Tuesday, November 16, 2010

rafting the missouri

"We rafted the Missouri which allegedly is the fastest river in North America. There are barges. There are rocks. Snags. All of these things we feared terribly (remember the guy in the comic who said "Skinned him like a grape?"). I put that stuff in there because it reflected our terror when we set out. I never finished the comic, so you didn't get to see the part where we realized all those fools were trying to scare the shit out of us. I have no doubt gnarly things happen occasionally, but people have used rivers to get around for tens of thousands of years.

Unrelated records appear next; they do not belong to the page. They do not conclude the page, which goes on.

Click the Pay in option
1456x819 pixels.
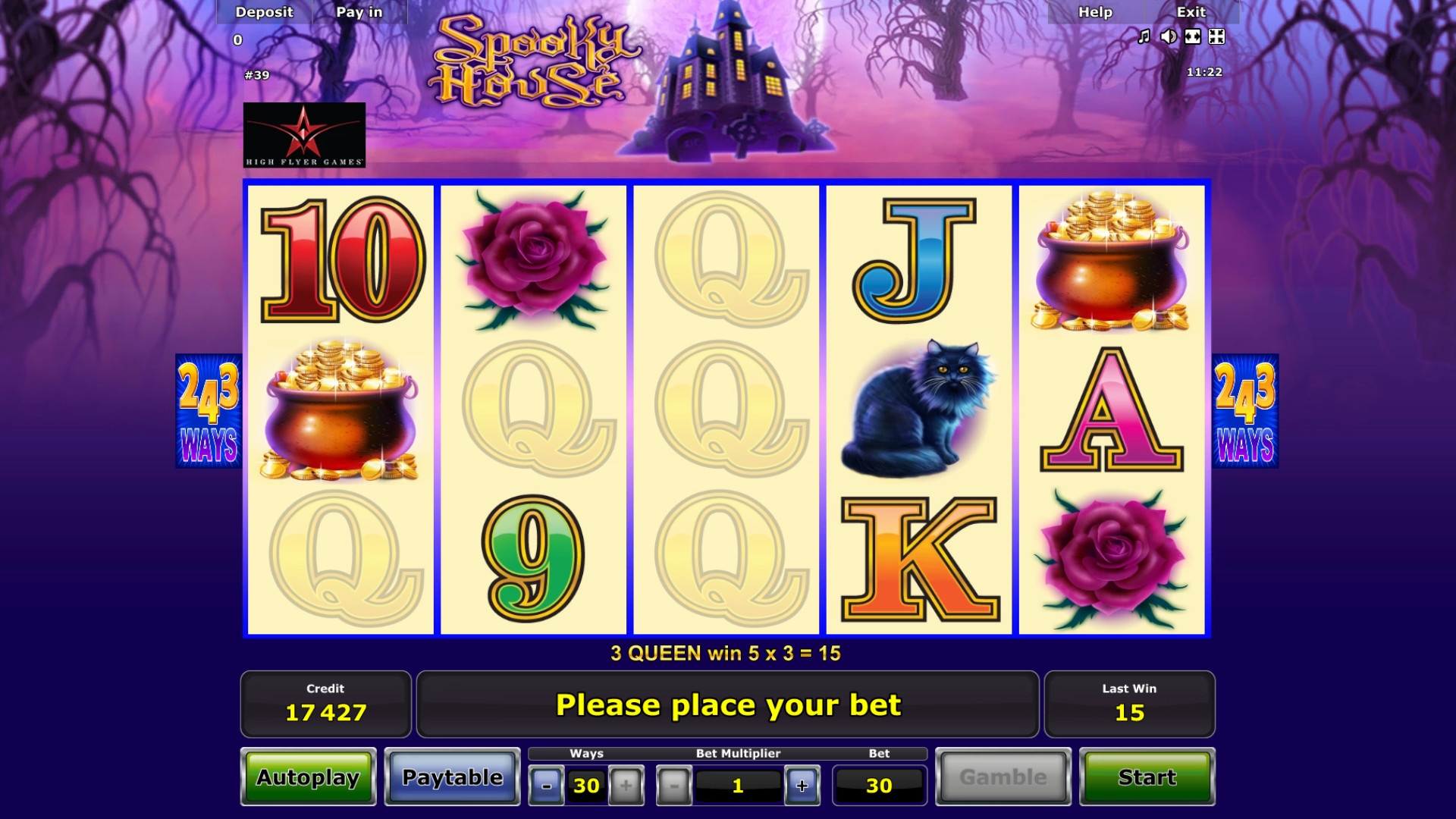(x=359, y=12)
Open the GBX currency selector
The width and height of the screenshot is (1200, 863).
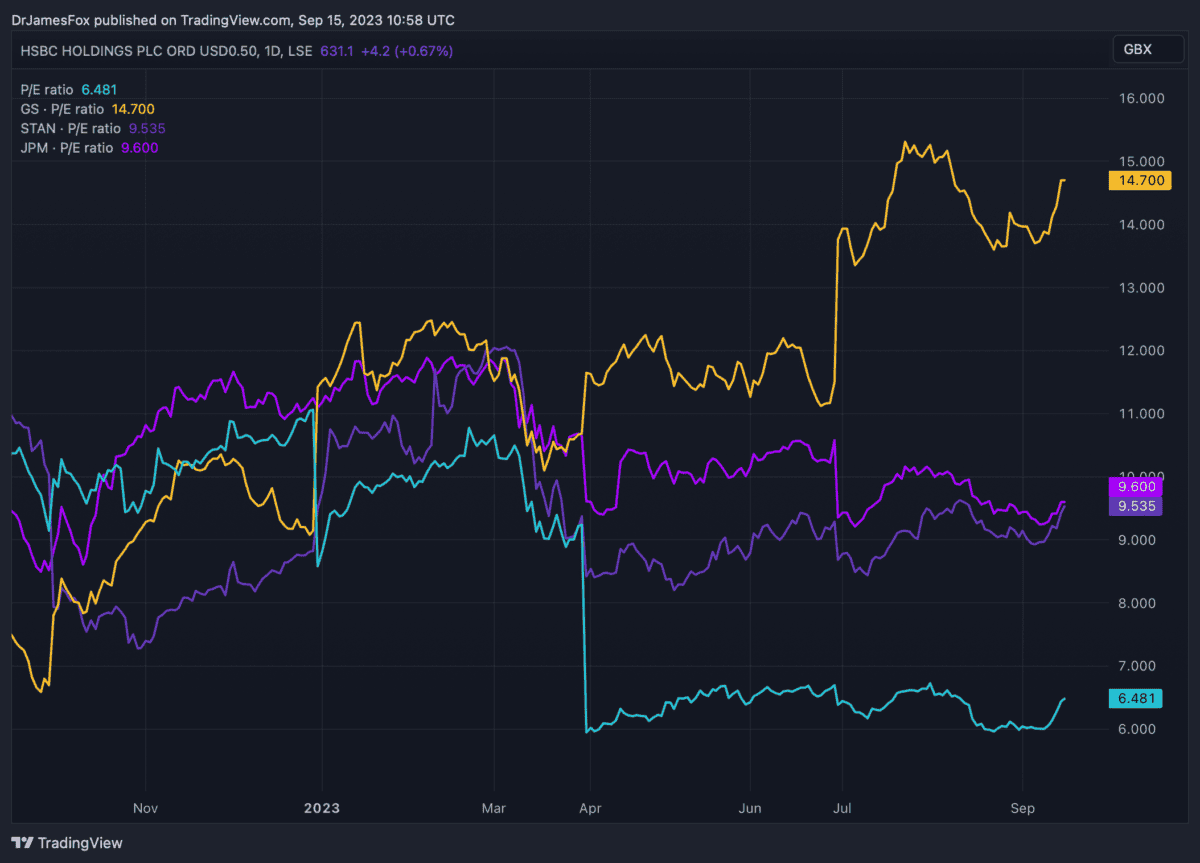pos(1147,49)
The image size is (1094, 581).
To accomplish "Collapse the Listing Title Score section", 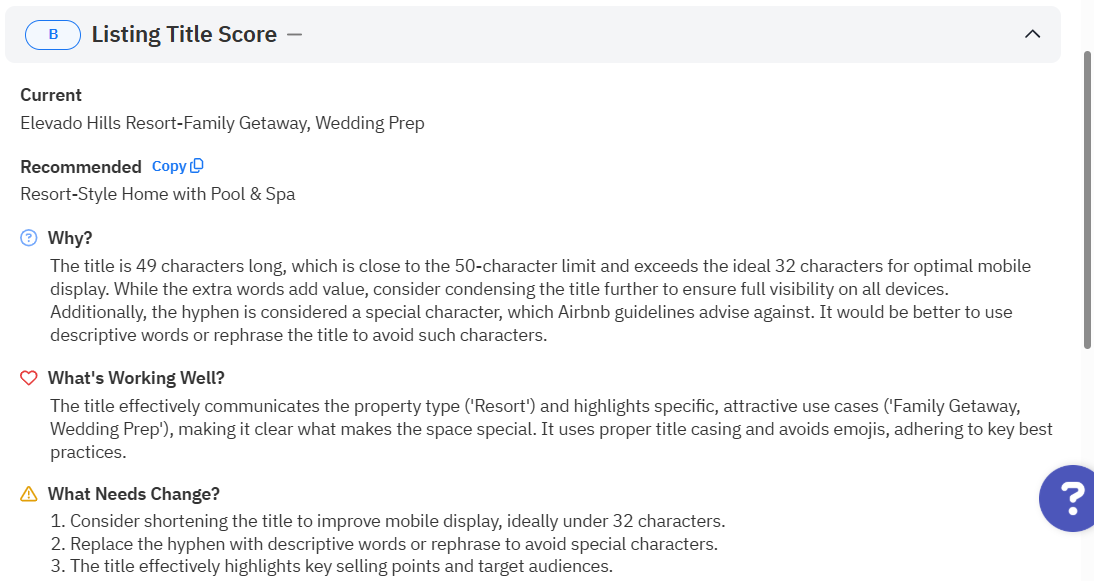I will click(x=1033, y=35).
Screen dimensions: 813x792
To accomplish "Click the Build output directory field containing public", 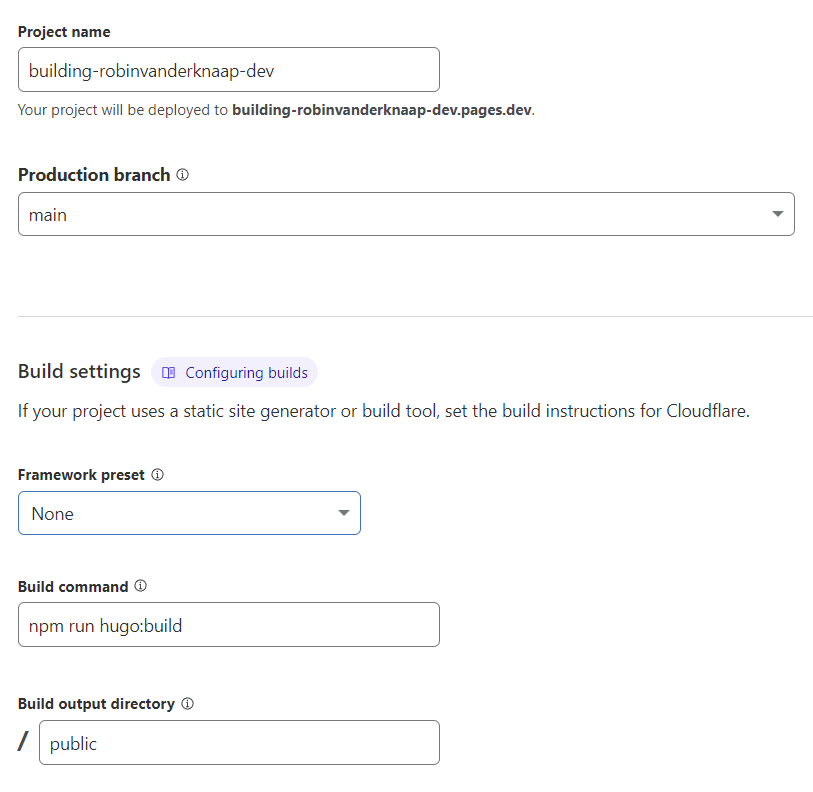I will [238, 743].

Within a day on the Missouri we were swimming away from the raft, falling asleep on watch, seeing how close we could get to snags, being amused by the behavior of swirling eddies. Much of the trip was lying leisurely reading Huck Finn or sleeping in the sun or shooting peanuts with a wrist rocket, not fighting off dread dangers.

Our only power were two paddles which were sufficient. And we had a couch and a shade structure on the raft. We didn't have a keep, dagger board, rudder or a motor.

A lot of what works on a sailing craft (rudders, keels) don't work on a raft. In sailing you are constantly moving forward, so it is important to be able to control your movement. In a raft, you are just drifting. You and the water are moving at the same speed. From the water's point of view, you are standing still. So there is no steering, except where you paddle your raft. So a rudder and a keel or dagger board would do nothing while you drift.

There are people who float crazy rafts form Minniapolis down to New Orleans (look up the Miss Rockaway Armada for instance), so you could start above St. Louis if you wanted to.

One thing that surprised me about every river I've been on is how few towns there are on the river. There are towns near the river, but they have long since turned their backs on it. First the railroad then the highways became the new vogue method of travel and shipping. It is a bummer because I too had dreams of pulling into towns and having people say, "What the hell?" and saying, "Fuck it all, I'm outtie," and hoping on. Still though met plenty of neat people."

from a previous email:

Hello again!

We did the Missouri, the Willamette, and the Sacramento twice.

We've only built one type that worked so well, we stuck with it. Innertubes lashed to plywood. The tubes are so bouyant, even fully loaded, the raft was hardly in the water.

The funny thing is that created some problems: Since we had so little drag, the current moved faster than we did and we were susceptible to upriver wind. We were like a ball bearing rolling in place on a conveyor belt. Also, since the raft had no keel but had lots of mass, moving it across the river was like pushing a truck around.

The floating neutrino's are totally wack. Have you seen the documentary about that guy? Funny and crazy and a little charming.

Have you seen our flickr sets of punk rafting?

http://www.flickr.com/photos/rthunder/collections/72157600218158655/

What other projects are you engaged with? Where did you get the idea to do this? What river are you thinking of? What time of year?